If we set $\textcolor{red}{(\textcolor{green}{^{^(}})}=\sqrt{6+\sqrt{6+\sqrt{6+\cdots}}}$, we can see that $\textcolor{red}{(\textcolor{green}{^{^(}})}^2= 6+\textcolor{red}{(\textcolor{green}{^{^(}})}$.

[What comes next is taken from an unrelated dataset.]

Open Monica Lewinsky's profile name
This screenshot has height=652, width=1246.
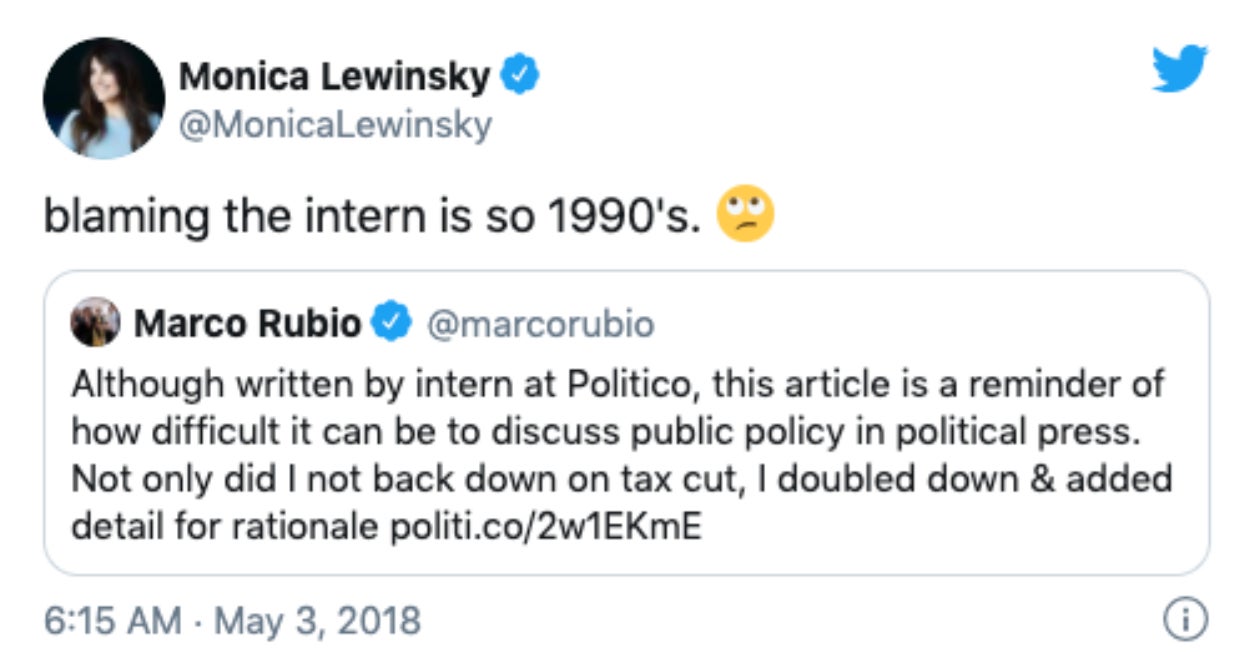click(x=335, y=71)
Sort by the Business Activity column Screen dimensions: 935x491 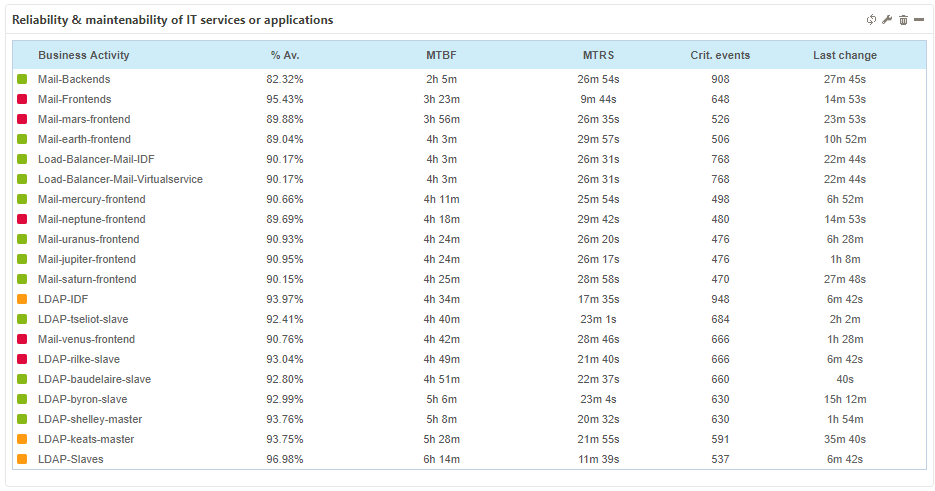[x=84, y=55]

Solving, we get $\textcolor{red}{(\textcolor{green}{^{^(}})}=\boxed{3}$

2. If \[\sqrt{x\cdot\sqrt{x\cdot\sqrt{x\cdots}}} = 5\]

Find x.

$\emph{Solution:}$

If we set $\sqrt{x\cdot\sqrt{x\cdot\sqrt{x\cdots}}}$ equal to $\textcolor{red}{(\textcolor{green}{^{^(}})},$ we get $\textcolor{red}{(\textcolor{green}{^{^(}})} = 5$ and $\textcolor{red}{(\textcolor{green}{^{^(}})}^2 = x \cdot \textcolor{red}{(\textcolor{green}{^{^(}})} = 25.$

Simplifying, we find $\textcolor{red}{(\textcolor{green}{^{^(}})} = x,$ so $x = \boxed{5}$

3. Evaluate: \[\frac{\frac{1}{1^2}+\frac{1}{2^2}+\frac{1}{3^2}+\frac{1}{4^2}+\ldots}{\frac{1}{1^2}+\frac{1}{3^2}+\frac{1}{5^2}+\frac{1}{7^2}+\ldots}\]

$\emph{Solution:}$

Let $\textcolor{red}{(\textcolor{green}{^{^(}})}=\frac{1}{1^2}+\frac{1}{2^2}+\frac{1}{3^2}+\cdots$. Note that $\frac{1}{1^2}+\frac{1}{3^2}+\frac{1}{5^2}+\cdots = \left( \frac{1}{1^2}+\frac{1}{2^2}+\frac{1}{3^2}+\cdots \right) - \left( \frac{1}{2^2}+\frac{1}{4^2}+\frac{1}{6^2}+\cdots \right) = \textcolor{red}{(\textcolor{green}{^{^(}})} - \frac{1}{2^2}\cdot\textcolor{red}{(\textcolor{green}{^{^(}})} = \frac{3}{4}\cdot\textcolor{red}{(\textcolor{green}{^{^(}})}.$

Thus, the answer is $\frac{\textcolor{red}{(\textcolor{green}{^{^(}})}}{\frac34\cdot\textcolor{red}{(\textcolor{green}{^{^(}})}}=\boxed{\frac34}.$

Extensions

The :) Method

When more than one variable is needed, pears, bananas, stars, and smiley faces are usually used.